Last summer, driving to Vermont, I detoured past my grandparents’ dairy farm. That’s how I think of it –their farm, on McGhee Hill Road–even though it’s been almost half a century since it changed hands, bought by city dwellers who turned the barn into a house and the house into guest quarters.
This time, instead of crawling past in my rental car, I parked. The new owner came out and against my will I started crying. She showed me around and I pointed out where the Christmas tree used to stand, where the long dining room and pantry used to be, the bedroom with the secret doorway.
As a little girl my sisters and I spent a week every summer at our grandparents’ farm, roaming the woods and fields and barn, going to Dairy Queen for ice cream. My grandmother, big efficient whirlwind of a farm wife and English teacher. My grandfather, tall and lean and handsome, washing up with Lava soap at the soapstone wash sink, a man who didn’t finish high school but could recite endless poetry.
You can’t ever go back. But the past lives inside you, and it can’t ever be taken away, either.

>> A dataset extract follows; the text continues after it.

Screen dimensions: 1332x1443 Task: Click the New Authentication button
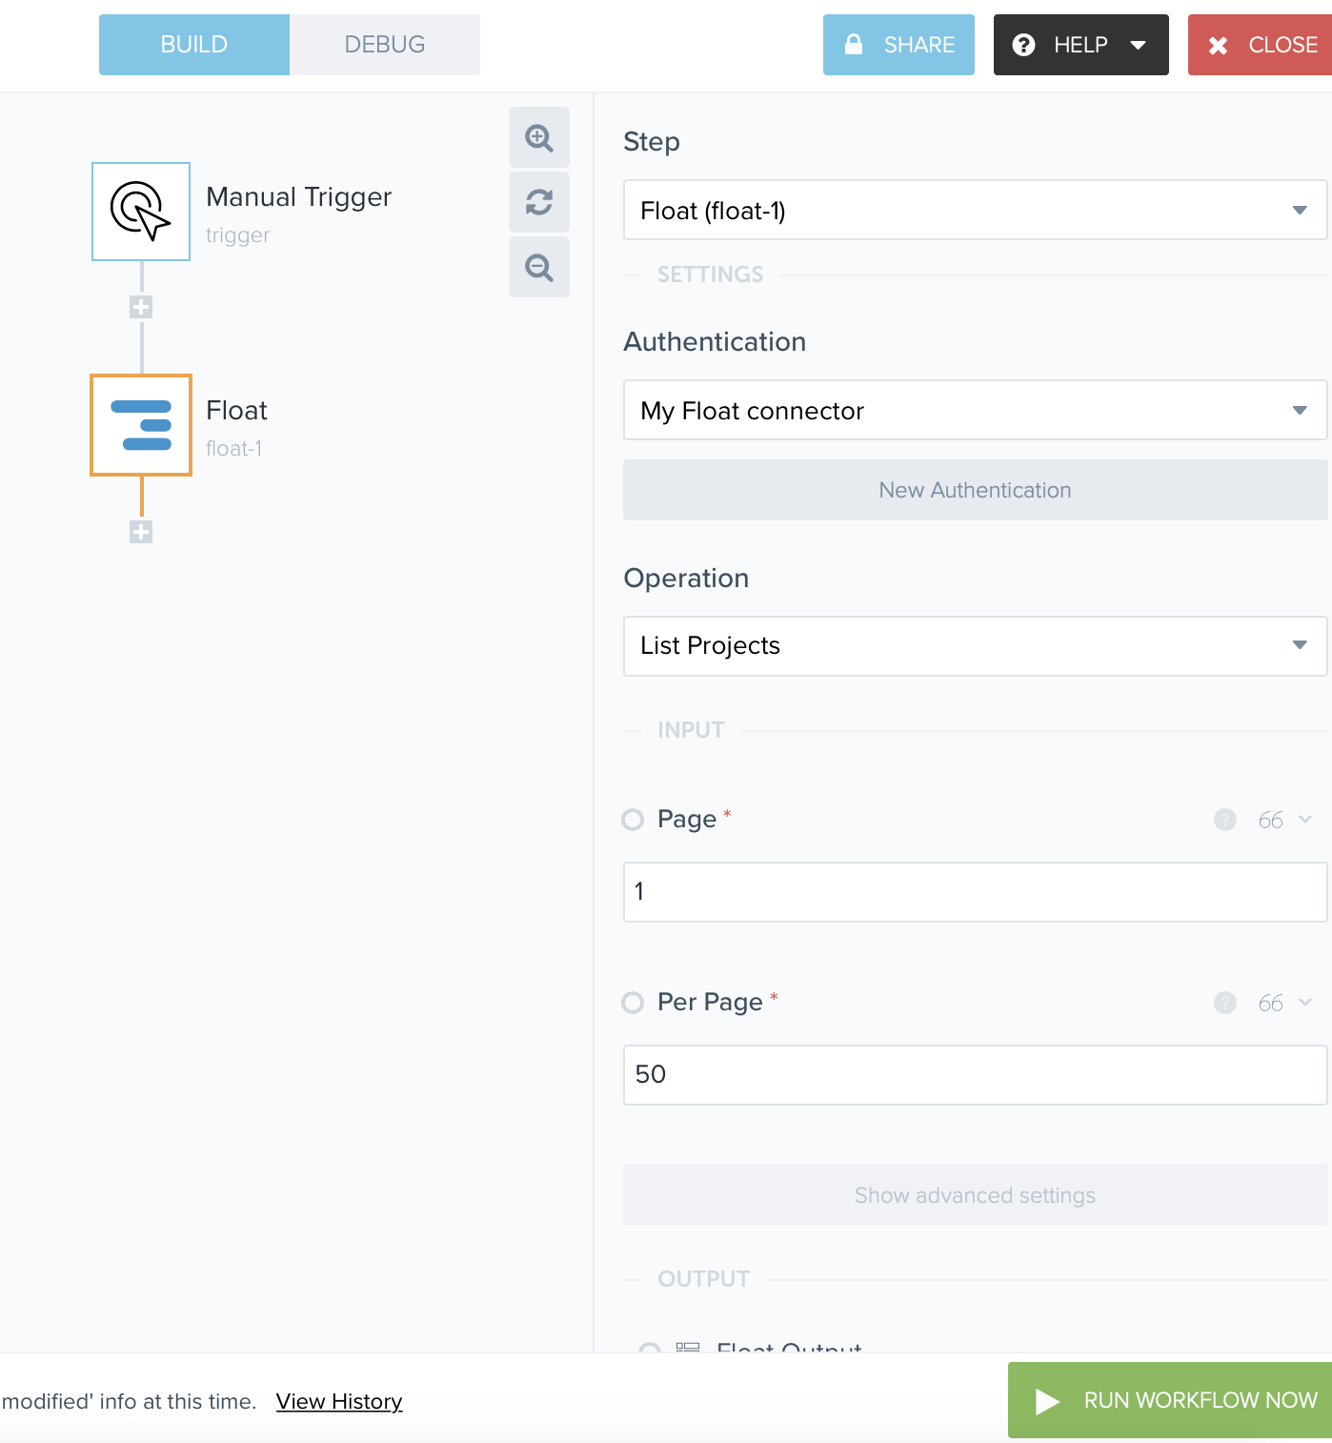pos(974,490)
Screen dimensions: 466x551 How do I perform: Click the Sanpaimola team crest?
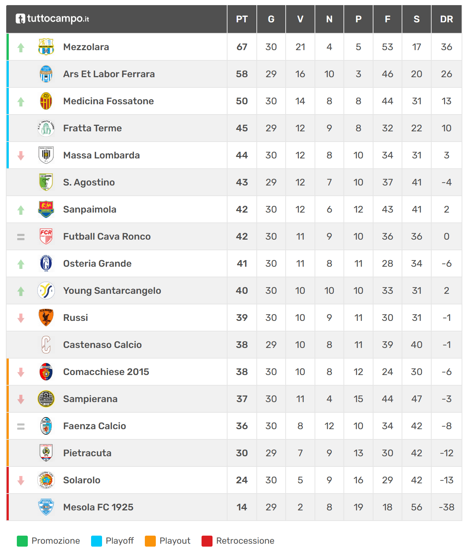[x=46, y=209]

Wake-up Call, by Armen Davoudian
I can see my mother, apron over her nightgown,
setting the table for breakfast, a stack of lavash
steaming at the center, honey and milk skin,
feta with fruit, chickpea-and-chicken mash
dusted with cinnamon. I can see my father,
already in his coveralls and cap,
filling a cup to the brim with hot tapwater
and emptying it into another cup
and emptying that cup into another
until all three are warmed for tea. I can hear
the kettle whistling and pull the covers tight
around my head, against the coming light,
for any moment now they will open the door
and lift the covers and find that I’m not there.